Hay muchos contras respecto a la aprobación de la ley de “las casitas”, pero el argumento social es inevitable: hacer más asentamientos al norte de Chetumal, que es coto de la familia Mercader, si fuera factible otorgarlo a través de prestaciones gubernamentales a los trabajadores de bajos ingresos, pudiera ser benéfico aun cuando en la sala-comedor no cupiera ni una sala ni un comedor. Eso ya lo hemos vivido: en una casita de fraccionamiento Caribe no cabe nada, pero la familia tiene algo propio y de valor tasable.

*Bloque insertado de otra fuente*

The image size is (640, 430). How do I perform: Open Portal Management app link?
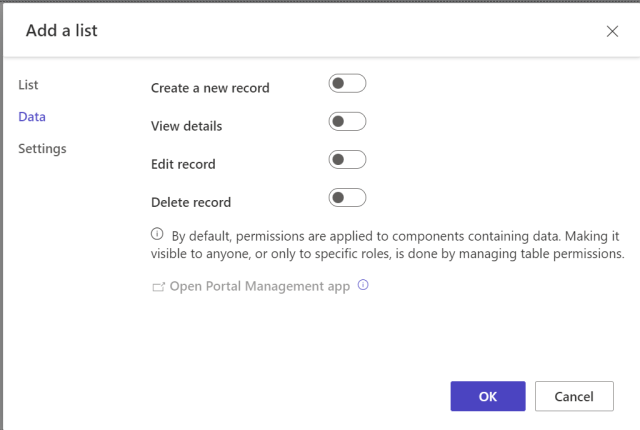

De 12.5 a 9.72 metros cuadrados fue la reducción del espacio habitacional planteado en Mérida, lo que por cierto imposibilitaría el tránsito de una persona en silla de ruedas o de una obesa por los pasillos. Pero a fin de cuentas, críticas mediáticas de por medio, los yucatecos pobres recibieron de mil amores el nuevo ordenamiento. Todo un tema, pero no cabe ninguna duda de que el gobierno estatal saldrá muy raspado merced al diputado “joaquinista” Juan Carlos Pereyra Escudero .
No hay posibilidad de que esto le salga bien al gobernador.

LA DICHA INICUA…
¿Cuál fue el peor de los partidos que hizo supuesta causa con Carlos Joaquín González en esta elección? ¿El PAN o el PRD? Son malísimos ambos, a nivel local y nacional. Perdieron un capital histórico inenarrable por sus inquinas y –lo peor– sus riñas internas. Para el tacho de la basura, la derecha y la izquierda –pues el ganador, el Morena, es inclasificable en izquierda o derecha: con políticas sociales progresistas pero con posturas económicas de ultraderecha–; con un PRI peor que muerto, cuya fracción parlamentaria en San Lázaro sale completa en una selfie, ya no tenemos idea de quién nos representa.
La política en México es una basura. El líder estatal del PAN Juan Carlos Pallares Bueno de plano le echó la culpa al gobernador de la catástrofe electoral. ¿Pues no se supone que las elecciones son tema de partido y que los gobernantes no deben meter su cuchara? Lamentable, antidemocrático y contrario a nuestra constitución republicana el chico temido panista.
¡Qué cinismo! O sea: el imberbe liderzuelo está reclamándole al gobernador no haber intervenido a favor de sus candidatos –o pseudocandidatos–? ¡Qué bestia! Fueron arrasados por lo que son o dejan de ser. Bazofia electoral.
Carlos Joaquín los remolcó en la euforia antiborgista para empoderarse, ¿y ahora le exigen que siga cargando con sus pesos muertos electorales? Pallares, ¡qué cínico es!